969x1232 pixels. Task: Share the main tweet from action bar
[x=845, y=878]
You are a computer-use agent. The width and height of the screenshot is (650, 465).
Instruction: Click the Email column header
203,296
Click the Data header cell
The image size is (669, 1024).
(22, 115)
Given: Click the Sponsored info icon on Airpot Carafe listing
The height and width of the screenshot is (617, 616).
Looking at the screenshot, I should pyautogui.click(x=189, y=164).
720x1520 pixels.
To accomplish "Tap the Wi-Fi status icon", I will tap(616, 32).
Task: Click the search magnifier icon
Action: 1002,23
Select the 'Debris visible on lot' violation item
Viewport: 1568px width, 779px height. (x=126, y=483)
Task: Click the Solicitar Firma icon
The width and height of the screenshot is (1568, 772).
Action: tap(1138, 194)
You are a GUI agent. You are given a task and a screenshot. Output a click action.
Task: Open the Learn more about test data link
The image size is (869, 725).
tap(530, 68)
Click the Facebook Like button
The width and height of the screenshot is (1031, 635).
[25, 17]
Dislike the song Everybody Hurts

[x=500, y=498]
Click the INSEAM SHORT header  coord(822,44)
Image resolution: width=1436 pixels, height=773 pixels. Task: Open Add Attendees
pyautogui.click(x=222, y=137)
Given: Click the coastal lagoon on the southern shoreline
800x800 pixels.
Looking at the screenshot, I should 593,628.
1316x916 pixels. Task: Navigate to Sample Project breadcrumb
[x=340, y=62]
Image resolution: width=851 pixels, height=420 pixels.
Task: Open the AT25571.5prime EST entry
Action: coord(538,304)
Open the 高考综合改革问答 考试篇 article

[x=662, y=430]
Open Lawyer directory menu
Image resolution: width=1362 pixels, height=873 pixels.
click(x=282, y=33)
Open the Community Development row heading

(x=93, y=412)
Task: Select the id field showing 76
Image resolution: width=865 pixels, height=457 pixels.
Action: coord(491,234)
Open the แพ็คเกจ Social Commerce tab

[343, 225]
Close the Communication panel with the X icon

▶ **Try it**
Copy exactly the lines of the listing above, beginning at the line with "720x1520 pixels." and ending at its final line; write out nothing else.

▶ **Exercise result**
720x1520 pixels.
To accomplish "Tap the Wi-Fi status icon", I will tap(616, 32).
Task: Click the search magnifier icon
Action: 1002,23
Select the 'Debris visible on lot' violation item
Viewport: 1568px width, 779px height. (x=126, y=483)
Task: Click the Solicitar Firma icon
The width and height of the screenshot is (1568, 772).
Action: tap(1138, 194)
You are a GUI agent. You are given a task and a screenshot. Output a click action.
Task: Open the Learn more about test data link
The image size is (869, 725).
tap(530, 68)
Click the Facebook Like button
The width and height of the screenshot is (1031, 635).
[25, 17]
Dislike the song Everybody Hurts

[x=500, y=498]
Click the INSEAM SHORT header  coord(822,44)
Image resolution: width=1436 pixels, height=773 pixels. Task: Open Add Attendees
pyautogui.click(x=222, y=137)
Given: Click the coastal lagoon on the southern shoreline
800x800 pixels.
Looking at the screenshot, I should 593,628.
1316x916 pixels. Task: Navigate to Sample Project breadcrumb
[x=340, y=62]
Image resolution: width=851 pixels, height=420 pixels.
Task: Open the AT25571.5prime EST entry
Action: coord(538,304)
Open the 高考综合改革问答 考试篇 article

[x=662, y=430]
Open Lawyer directory menu
Image resolution: width=1362 pixels, height=873 pixels.
click(x=282, y=33)
Open the Community Development row heading

(x=93, y=412)
Task: Select the id field showing 76
Image resolution: width=865 pixels, height=457 pixels.
Action: coord(491,234)
Open the แพ็คเกจ Social Commerce tab

[343, 225]
Close the Communication panel with the X icon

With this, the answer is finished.